You are viewing a plain text version of this content. The canonical link for it is here.
Posted to dev@couchdb.apache.org by Suraj Kumar <su...@inmobi.com> on 2014/04/10 14:54:18 UTC

Modeling Relationships and providing Transactional Integrity

[warning: cross-posted]

Hi,

We're attempting to build a model of a large scale, complex Infrastructure.
That means, every machine their supporting machines report to mothership.
Since our problem is truly that of high concurrency, choosing a solid data
base to keep state of this model became the focus in our erstwhile days. We
zero'ed in on CouchDB: actually, due to the fact that there is Erlang
powering it and that we can pull off other things (not met by CouchDB)
which Couch doesn't provide. One of those things was the notion of
Relationships.

What do I mean by "Relationships" really? Some "types" of Entities have
attributes which may potentially be related some other "types" of Entities
in specific known ways (1:1, 1:*, *:1).

The "Type" becomes the hazy part for schemaless systems like CouchDB.
However, let us now talk in Couch primitives.

Let us set aside the question of how this could potentially still result in
inconsistency in a live distributed database... and imagine if there could
be 'design' documents that describe how some attributes of some "types" of
documents are related to some other attributes of some other "types" of
documents. Imagine, if this could be used by this new 'Relationships'
engine to automatically validate and keep relational integrity of the
database. To describe in couch-terminology, it is a way to automatically
modify certain keys of related document whenever certain keys of a given
'type' of document changes.

I'm now attempting to formally describe two of the basic primitive elements
of every practical schemaless database system, specifically CouchDB:

1. Documents of classifiable 'types' or 'sets'.
2. Attributes (*keys of the JSON hash*) (and a way to address attributes
using a generic, intuitive and a standard "*convention*")

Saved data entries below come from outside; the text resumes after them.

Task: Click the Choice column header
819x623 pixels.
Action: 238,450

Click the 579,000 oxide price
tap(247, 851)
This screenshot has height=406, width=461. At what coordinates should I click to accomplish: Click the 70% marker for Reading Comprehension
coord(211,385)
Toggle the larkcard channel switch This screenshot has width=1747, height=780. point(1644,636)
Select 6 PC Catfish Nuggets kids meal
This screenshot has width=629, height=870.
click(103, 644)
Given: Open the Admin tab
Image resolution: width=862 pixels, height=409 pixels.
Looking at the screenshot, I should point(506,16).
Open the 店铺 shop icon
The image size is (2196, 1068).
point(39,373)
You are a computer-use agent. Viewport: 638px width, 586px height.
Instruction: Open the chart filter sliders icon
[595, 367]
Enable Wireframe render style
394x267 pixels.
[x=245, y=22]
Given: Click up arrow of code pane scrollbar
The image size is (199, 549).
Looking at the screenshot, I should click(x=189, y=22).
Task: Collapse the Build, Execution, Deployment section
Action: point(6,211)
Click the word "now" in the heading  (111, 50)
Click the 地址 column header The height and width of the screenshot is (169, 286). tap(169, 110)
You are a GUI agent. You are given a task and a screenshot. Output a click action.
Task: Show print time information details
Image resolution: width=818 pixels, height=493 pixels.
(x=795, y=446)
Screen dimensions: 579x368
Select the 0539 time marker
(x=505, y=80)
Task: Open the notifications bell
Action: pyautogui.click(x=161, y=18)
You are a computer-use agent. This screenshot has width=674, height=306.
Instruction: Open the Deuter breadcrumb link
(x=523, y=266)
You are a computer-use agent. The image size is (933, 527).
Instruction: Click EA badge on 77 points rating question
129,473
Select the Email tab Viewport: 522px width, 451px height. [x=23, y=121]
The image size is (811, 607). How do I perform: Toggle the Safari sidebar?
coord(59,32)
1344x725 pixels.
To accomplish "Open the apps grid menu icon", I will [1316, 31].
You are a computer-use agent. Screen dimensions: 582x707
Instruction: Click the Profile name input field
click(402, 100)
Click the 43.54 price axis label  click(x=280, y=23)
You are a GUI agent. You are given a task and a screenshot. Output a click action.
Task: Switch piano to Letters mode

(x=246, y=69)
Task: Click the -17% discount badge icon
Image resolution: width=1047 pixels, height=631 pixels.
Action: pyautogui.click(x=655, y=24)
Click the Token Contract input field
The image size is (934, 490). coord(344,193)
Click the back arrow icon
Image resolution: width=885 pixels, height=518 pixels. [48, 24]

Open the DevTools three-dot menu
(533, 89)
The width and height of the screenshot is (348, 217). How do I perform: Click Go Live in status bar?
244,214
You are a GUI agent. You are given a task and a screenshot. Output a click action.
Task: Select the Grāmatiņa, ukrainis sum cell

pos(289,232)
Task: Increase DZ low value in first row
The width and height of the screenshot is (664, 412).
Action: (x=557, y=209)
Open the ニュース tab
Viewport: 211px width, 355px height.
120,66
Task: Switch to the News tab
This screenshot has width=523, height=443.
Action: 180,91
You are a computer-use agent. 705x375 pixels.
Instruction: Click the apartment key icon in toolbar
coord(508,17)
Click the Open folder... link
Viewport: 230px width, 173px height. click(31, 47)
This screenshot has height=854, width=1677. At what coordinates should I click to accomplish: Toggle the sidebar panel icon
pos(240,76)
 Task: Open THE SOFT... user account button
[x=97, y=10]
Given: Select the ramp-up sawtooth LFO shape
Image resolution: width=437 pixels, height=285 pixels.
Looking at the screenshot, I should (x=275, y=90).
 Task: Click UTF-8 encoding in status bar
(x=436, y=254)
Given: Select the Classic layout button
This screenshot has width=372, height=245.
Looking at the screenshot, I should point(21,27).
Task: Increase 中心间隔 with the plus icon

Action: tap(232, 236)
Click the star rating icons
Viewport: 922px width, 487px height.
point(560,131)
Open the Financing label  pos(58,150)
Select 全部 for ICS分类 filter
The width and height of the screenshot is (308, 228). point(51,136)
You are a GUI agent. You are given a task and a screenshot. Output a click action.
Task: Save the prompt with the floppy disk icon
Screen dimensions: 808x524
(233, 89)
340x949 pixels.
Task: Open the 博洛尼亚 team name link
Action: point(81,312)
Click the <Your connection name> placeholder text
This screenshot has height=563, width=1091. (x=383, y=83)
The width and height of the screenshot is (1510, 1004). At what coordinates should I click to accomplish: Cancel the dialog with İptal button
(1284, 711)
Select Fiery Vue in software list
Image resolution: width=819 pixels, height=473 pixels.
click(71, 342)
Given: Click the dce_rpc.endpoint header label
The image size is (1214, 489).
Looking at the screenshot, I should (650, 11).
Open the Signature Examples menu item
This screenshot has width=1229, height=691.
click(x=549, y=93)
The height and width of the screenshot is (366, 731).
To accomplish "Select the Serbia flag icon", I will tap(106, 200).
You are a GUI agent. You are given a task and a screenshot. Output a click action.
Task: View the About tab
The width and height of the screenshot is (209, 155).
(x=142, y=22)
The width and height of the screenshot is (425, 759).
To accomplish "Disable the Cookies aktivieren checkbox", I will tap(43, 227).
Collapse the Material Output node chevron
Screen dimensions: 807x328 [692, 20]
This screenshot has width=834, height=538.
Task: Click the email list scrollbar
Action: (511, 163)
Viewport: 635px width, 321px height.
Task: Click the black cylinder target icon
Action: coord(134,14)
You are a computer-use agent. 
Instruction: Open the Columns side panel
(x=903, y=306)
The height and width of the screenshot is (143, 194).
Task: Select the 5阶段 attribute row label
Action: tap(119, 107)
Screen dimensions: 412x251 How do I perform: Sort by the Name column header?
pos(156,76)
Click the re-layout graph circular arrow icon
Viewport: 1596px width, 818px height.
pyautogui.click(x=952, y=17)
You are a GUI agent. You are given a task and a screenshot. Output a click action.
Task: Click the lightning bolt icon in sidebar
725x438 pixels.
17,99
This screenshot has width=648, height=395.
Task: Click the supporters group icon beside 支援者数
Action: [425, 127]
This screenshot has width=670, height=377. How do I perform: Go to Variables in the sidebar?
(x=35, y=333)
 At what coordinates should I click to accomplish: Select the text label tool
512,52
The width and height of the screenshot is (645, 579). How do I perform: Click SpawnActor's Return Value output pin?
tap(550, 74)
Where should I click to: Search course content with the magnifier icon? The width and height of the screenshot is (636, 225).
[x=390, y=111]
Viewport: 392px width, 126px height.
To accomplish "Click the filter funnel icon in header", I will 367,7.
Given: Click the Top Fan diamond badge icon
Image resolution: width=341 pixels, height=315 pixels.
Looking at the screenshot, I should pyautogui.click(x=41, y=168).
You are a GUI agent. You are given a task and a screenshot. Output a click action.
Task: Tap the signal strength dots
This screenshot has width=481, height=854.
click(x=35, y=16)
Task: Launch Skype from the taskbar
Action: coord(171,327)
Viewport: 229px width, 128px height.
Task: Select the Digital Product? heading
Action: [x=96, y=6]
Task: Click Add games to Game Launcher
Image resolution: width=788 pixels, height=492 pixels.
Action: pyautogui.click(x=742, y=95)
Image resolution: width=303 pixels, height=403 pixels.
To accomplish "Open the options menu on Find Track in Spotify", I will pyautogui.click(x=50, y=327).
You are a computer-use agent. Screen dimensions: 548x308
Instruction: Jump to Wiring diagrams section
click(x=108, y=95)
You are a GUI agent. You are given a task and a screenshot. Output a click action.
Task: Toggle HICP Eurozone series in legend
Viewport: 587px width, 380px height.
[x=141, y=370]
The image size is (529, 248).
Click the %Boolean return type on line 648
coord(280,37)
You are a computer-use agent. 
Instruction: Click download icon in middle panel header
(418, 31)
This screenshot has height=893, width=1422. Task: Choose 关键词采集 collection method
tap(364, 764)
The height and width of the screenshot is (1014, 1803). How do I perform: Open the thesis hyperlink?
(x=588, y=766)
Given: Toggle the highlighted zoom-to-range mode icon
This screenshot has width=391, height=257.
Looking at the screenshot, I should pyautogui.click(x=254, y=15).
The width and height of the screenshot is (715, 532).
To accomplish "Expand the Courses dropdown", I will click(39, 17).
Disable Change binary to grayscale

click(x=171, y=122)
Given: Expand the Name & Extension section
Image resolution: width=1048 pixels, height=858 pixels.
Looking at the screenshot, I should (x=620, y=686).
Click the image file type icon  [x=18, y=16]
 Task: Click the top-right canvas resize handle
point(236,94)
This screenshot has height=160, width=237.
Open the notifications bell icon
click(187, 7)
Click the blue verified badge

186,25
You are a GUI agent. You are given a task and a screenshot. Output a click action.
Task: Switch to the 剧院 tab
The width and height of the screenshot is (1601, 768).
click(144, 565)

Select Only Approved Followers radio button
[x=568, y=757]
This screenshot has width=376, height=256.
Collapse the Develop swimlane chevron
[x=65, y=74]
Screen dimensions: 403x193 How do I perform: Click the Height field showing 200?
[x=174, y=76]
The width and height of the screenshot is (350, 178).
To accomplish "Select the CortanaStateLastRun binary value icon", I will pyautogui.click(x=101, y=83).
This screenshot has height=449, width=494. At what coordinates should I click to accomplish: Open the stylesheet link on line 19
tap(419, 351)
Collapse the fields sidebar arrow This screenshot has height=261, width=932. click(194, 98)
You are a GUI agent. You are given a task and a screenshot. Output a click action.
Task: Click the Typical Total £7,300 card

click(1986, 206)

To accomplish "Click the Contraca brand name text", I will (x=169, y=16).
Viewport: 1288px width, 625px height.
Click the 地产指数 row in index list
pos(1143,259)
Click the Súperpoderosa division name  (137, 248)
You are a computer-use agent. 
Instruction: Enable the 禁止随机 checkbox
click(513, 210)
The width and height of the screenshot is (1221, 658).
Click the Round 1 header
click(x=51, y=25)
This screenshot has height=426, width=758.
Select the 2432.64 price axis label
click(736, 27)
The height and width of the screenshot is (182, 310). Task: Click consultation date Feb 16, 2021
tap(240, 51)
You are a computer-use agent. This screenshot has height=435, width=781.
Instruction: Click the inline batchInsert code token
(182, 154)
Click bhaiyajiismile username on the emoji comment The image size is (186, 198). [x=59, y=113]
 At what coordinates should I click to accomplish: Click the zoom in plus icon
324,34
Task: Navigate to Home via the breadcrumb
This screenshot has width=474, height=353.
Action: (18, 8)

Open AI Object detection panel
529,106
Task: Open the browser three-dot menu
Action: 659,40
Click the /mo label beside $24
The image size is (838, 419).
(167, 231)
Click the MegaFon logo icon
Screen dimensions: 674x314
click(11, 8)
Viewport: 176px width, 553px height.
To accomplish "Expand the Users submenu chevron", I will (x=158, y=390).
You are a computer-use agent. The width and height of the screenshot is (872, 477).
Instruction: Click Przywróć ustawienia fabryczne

I am of the belief that defining these two formally is the first step to
approach implementing Relationships in CouchDB as a usable general purpose
optional feature (for those who are willing to compromise some things in
return :) ).

Some more thoughts:


   - "types" in a schemaless JSON data structure can be only determined by
   a function that determines the type. Hence, there should be 'type'
   determining functions, or classifiers.
   - Likewise, we have thus far been using a dotted-notation convention to
   address specific attributes. This convention or some similar one can be
   used by the relationship module (ex: "os.version", "
   last_modified.by.user.id"), as long as the 'keys' themselves don't have
   a period ;)
   - every relationship will be kept 'in memory', in much the same way as
   how validate doc update functions are kept 'in memory' and used for every
   write.
   - regular Doc PUT/POST API will fail when a document's (of classifiable
   'type') attribute which is involved in a relationship is changed.
   - To modify an attribute that is involved in a relationship, a
   "transactional update" API must be used. All the related documents for
   those change(s), must also be submitted through this API "bulk_doc"-like
   API (perhaps bulk_docs itself?).
   - The idea is, a client initiating the transaction update will fetch all
   related documents, through a helper API which "denormalizes" all related
   documents and returns as a larger hash.
   - This will also reference the defined relationships and follows a 3PC
   protocol (where an extra metadata field in the document will be used to
   keep state of the ongoing "transaction") to allow potential failures during
   concurrent other transactional updates.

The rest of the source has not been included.